Jean-Michel Bismut

Universite Paris-Saclay


Primary Section: 11, Mathematics
Membership Type:
International Member (elected 2021)

Biosketch

Jean-Michel Bismut is a mathematician interested in the interplay between probability theory, analysis and differential geometry. His work includes the stochastic calculus of variations, refined local versions of the Atiyah-Singer index  theorem, eta invariants, analytic  torsion,  and  Quillen metrics. More recently, he developed the theory of the hypoelliptic Laplacian, a family of operators that interpolates between the standard Laplacian and the geodesic flow. Jean-Michel Bismut was born in Lisbon (Portugal). He graduated from Ecole Polytechnique (Paris) in 1970, and received his PhD in mathematics in 1973 from Université Paris VI. He joined the department of Mathematics at Université Paris-Sud (now Université Paris-Saclay) in 1981. He was one of the managing Editors of the journal Inventiones  Mathematicae from 2002 to 2012.  Jean-Michel  Bismut has been a vice- president of International Mathematical Union from 2002 to 2006.  He is a member of the Académie des Sciences, of Academia Europaea, and of the German National Academy Leopoldina.

Research Interests

I have been interested in probability theory, in the Atiyah-Singer index theory and its local refinements, with applications to eta invariants and to real and complex analytic torsion.

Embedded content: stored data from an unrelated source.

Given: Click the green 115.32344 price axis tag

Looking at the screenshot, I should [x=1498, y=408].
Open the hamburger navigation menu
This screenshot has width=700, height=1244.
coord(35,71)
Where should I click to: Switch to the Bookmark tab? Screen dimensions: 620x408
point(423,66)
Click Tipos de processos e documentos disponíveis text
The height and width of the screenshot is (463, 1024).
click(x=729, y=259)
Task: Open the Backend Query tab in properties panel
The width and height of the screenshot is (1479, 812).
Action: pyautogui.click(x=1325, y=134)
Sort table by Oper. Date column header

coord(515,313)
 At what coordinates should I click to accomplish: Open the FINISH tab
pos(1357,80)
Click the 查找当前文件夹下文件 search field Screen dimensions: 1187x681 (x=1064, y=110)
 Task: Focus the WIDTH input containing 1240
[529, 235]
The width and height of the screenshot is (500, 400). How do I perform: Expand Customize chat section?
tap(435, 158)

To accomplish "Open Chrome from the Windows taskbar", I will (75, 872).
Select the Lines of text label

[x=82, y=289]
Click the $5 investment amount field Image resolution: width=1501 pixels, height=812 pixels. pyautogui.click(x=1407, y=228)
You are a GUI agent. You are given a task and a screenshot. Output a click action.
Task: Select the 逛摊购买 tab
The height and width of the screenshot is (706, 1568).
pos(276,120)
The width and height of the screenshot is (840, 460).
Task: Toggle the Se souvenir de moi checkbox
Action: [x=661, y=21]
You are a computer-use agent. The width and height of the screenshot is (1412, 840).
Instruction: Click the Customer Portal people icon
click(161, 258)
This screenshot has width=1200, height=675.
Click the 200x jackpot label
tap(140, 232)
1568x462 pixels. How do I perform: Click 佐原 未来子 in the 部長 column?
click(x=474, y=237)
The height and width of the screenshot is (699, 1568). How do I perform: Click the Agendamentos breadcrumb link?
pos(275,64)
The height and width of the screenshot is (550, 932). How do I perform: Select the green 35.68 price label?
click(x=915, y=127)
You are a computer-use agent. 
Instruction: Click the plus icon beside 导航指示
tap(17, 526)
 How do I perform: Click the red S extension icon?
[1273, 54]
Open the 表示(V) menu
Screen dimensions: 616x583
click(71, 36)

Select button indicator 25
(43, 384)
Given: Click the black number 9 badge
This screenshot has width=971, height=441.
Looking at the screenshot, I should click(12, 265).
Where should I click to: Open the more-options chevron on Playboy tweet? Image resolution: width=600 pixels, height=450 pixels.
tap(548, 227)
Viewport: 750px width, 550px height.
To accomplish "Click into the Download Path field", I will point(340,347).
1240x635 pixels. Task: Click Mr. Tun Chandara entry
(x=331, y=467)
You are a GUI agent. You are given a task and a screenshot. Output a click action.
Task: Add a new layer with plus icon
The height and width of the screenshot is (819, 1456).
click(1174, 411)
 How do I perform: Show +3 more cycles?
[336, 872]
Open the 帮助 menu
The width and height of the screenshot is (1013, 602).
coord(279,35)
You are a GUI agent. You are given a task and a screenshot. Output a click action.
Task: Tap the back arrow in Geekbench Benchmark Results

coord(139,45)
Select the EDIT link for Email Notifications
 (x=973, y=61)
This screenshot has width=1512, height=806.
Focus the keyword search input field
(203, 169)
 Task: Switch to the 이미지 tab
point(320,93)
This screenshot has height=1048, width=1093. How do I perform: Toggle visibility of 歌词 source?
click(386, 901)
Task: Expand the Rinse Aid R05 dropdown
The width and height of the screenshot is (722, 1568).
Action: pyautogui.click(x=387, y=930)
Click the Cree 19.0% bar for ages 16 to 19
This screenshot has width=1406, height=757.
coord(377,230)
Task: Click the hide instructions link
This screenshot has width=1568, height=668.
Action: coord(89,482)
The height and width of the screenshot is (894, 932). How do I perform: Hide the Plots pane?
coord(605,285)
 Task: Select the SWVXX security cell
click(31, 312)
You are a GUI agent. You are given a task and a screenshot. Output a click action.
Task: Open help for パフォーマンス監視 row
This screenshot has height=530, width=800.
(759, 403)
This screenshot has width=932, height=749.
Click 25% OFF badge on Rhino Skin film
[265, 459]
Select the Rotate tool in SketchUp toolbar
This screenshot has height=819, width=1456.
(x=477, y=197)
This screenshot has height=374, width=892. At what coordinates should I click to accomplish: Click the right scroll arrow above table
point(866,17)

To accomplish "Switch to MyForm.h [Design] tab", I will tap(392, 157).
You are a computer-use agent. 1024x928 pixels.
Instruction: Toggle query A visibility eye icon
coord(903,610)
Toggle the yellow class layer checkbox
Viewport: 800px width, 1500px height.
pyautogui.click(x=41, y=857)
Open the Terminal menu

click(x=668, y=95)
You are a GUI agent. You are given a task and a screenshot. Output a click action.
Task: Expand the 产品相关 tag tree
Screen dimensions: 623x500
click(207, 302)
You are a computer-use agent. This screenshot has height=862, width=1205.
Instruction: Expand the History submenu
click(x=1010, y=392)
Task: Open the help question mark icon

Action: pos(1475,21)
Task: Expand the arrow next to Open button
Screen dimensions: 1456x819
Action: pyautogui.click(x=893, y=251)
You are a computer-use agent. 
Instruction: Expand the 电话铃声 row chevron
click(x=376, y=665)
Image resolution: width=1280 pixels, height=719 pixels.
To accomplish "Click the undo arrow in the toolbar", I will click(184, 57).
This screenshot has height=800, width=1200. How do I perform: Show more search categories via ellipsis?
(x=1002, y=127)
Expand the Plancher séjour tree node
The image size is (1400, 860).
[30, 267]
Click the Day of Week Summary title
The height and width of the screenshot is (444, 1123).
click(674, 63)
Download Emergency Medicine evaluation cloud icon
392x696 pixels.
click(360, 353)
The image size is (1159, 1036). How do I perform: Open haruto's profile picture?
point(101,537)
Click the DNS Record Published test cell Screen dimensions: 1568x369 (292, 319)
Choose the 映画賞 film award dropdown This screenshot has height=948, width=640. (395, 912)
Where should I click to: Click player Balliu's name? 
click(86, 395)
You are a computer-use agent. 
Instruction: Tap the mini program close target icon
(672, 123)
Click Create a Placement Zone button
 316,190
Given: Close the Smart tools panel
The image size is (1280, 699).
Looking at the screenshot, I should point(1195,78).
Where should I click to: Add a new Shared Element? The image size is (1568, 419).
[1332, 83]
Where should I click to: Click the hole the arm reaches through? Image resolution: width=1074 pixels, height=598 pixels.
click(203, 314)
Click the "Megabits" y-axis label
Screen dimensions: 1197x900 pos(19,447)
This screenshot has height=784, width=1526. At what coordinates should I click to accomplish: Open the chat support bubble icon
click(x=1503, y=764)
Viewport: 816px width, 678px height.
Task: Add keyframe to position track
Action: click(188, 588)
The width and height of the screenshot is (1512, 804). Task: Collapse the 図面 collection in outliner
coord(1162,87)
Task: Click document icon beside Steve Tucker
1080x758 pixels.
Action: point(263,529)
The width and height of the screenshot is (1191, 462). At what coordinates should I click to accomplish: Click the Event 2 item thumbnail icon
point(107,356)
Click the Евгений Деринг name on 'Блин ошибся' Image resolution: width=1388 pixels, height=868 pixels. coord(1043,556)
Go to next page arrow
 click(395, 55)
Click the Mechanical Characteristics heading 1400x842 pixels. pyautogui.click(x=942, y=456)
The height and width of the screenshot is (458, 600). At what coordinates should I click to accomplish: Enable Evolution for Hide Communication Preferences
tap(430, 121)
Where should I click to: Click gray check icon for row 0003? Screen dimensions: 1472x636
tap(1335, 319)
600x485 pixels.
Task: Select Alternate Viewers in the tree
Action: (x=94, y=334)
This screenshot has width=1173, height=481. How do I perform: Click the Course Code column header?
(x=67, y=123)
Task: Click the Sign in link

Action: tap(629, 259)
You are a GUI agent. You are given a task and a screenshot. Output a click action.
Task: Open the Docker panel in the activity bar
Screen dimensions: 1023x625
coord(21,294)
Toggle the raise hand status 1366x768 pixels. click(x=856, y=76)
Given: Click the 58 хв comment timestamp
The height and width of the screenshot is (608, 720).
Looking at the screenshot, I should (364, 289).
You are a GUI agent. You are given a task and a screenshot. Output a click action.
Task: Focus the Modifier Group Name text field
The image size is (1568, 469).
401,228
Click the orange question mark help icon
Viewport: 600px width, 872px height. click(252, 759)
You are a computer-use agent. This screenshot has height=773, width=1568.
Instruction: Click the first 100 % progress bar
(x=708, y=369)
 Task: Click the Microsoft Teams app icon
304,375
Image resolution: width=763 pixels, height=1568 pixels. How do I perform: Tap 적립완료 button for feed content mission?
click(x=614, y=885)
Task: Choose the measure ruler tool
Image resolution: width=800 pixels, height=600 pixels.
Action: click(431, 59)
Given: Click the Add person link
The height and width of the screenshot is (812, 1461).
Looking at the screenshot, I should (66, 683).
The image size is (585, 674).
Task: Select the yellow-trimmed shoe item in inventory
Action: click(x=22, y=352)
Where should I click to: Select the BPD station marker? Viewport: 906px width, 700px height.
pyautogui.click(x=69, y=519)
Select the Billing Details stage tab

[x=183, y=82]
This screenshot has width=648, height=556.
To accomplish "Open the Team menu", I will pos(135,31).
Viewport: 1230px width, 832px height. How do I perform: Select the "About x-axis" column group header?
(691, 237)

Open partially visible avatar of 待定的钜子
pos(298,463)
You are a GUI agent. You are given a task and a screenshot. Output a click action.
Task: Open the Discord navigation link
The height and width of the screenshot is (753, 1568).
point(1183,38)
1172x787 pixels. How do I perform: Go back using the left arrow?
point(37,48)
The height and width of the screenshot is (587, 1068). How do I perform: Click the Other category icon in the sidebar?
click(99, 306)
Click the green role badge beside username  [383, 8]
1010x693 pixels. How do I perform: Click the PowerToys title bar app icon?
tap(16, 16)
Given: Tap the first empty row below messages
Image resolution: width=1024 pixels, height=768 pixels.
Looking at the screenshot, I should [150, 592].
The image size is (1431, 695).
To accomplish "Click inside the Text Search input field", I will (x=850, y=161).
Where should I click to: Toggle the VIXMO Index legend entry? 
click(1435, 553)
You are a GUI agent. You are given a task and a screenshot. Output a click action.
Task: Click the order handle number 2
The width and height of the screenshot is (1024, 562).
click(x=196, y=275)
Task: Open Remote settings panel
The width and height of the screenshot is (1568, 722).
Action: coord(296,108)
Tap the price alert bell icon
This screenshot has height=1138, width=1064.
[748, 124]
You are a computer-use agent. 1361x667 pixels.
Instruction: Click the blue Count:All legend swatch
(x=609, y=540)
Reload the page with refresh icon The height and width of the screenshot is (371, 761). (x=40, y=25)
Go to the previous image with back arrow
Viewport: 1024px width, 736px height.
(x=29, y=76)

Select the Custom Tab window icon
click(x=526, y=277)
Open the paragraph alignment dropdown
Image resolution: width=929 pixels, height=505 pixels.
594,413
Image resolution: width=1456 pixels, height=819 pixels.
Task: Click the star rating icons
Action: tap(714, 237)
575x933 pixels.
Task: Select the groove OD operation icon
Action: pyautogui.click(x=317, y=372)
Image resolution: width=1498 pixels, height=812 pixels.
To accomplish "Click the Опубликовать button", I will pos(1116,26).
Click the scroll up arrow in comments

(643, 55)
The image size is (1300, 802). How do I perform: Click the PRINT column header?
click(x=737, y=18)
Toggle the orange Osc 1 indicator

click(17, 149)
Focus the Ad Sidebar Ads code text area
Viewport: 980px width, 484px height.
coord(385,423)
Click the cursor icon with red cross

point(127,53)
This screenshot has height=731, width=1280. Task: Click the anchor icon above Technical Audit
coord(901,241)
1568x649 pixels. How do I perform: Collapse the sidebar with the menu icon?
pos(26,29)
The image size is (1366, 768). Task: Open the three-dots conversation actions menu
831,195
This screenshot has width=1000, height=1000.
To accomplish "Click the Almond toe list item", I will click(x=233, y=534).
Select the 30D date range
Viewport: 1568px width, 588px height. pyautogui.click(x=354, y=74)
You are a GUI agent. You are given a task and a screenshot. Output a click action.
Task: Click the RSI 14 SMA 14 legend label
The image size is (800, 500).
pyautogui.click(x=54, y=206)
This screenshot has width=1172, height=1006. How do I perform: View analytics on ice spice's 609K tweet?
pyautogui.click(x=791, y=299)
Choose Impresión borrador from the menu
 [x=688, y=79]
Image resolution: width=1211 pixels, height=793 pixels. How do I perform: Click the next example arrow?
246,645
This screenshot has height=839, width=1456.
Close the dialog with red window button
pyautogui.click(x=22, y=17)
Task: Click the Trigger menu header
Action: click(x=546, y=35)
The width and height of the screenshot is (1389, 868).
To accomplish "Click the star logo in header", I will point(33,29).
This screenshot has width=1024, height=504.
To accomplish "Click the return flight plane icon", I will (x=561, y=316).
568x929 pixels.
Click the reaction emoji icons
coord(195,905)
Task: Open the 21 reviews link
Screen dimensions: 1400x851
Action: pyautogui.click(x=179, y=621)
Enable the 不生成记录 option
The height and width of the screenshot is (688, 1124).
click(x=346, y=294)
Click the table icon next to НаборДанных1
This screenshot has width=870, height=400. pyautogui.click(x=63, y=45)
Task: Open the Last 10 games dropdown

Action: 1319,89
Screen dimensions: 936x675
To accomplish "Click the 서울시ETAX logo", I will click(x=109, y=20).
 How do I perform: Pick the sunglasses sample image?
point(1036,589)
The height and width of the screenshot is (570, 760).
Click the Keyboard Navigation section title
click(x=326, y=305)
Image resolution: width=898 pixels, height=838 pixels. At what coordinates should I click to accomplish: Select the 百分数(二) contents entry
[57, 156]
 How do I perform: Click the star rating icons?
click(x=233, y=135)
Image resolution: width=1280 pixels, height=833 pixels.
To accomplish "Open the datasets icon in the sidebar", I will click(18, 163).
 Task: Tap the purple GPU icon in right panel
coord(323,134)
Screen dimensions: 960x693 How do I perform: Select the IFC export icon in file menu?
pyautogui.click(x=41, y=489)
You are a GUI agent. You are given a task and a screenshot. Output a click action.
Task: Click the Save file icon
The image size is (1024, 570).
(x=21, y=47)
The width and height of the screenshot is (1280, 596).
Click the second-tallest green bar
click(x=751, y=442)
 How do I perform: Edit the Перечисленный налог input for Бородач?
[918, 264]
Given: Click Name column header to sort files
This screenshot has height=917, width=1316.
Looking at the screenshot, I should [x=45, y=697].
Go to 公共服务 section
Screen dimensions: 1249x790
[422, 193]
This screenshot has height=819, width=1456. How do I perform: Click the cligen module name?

With Gillet, Lebeau, and Soulé, I participated to the proof of a Riemann-Roch-Grothendieck theorem in Arakelov geometry. With Cheeger, I also worked on adiabatic limits of eta invariants, with Zhang, I gave another proof of the Ray-Singer conjecture on real analytic torsion, and with Lott, I proved an index theorem for flat vector bundles. My more recent work has been devoted to the hypoelliptic Laplacian, a deformation of the classical Laplacian to the generator of the geodesic flow, that Lebeau and myself developed the theory of, with applications to real analytic torsion, to the explicit geometric evaluation of semisimple orbital integrals, and to the proof of a Riemann-Roch-Grothendieck theorem in complex geometry. Probabilistic considerations, various versions of the Dirac operator, as well as Quillen's superconnections have been a constant theme of my work.